On May 31st, Patti Smith will appear on Peyote Dance, an album with the experimental musicians of the Soundwalk Collective. The New York-based group are known for making new art out of “found sounds” – everything from antenna effects to old classical recordings. The new album will include “Ivry,” a new song with lyrics written by Smith that pay tribute to the French poet Antonin Artaud, who died in 1948.

The Soundwalk Collective wrote it with instruments that included Mexican Tarahumara guitars from the valley where Artaud wrote 1947’s The Peyote Dance, where the poet describes his experiences on the drug in Mexico a decade earlier – and a transcendental experience that followed.

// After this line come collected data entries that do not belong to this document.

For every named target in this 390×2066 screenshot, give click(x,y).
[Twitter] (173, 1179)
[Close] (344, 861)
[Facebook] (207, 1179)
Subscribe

The musicians of the Soundwalk Collective traveled to the cave where the poet lived and gathered stones, sand, leaves and instruments to “awaken the landscape’s sleeping memories.”

“Taking peyote in those regions, you have the feeling that everything is communicating with you as it was for Artaud – nothing has changed,” said Stéphan Crasneanscki, the founder of Soundwalk Collective. “On an atomic level, there is no separation between you and any other organism: trees, leaves, flowers, but also stones and sand. There is no duality. Everything is embedded, everything has a soul, and the soul is timeless. We are not alone. These sonic spaces are pre-existing to us and will exist after us, to be able to listen to them is an act of presence.” Smith then listened to and improvised over their tracks: “For a moment,” she said, “one is Artaud.” The video includes footage of the poet’s legendary performance in the Passion of Joan of Arc, along with the last images of him in his chair.

The Peyote Dance is the first of three albums to be released by the British indie label Bella Union which will take inspiration from three French poets: Antonin Artaud, Arthur Rimbaud and René Daumal.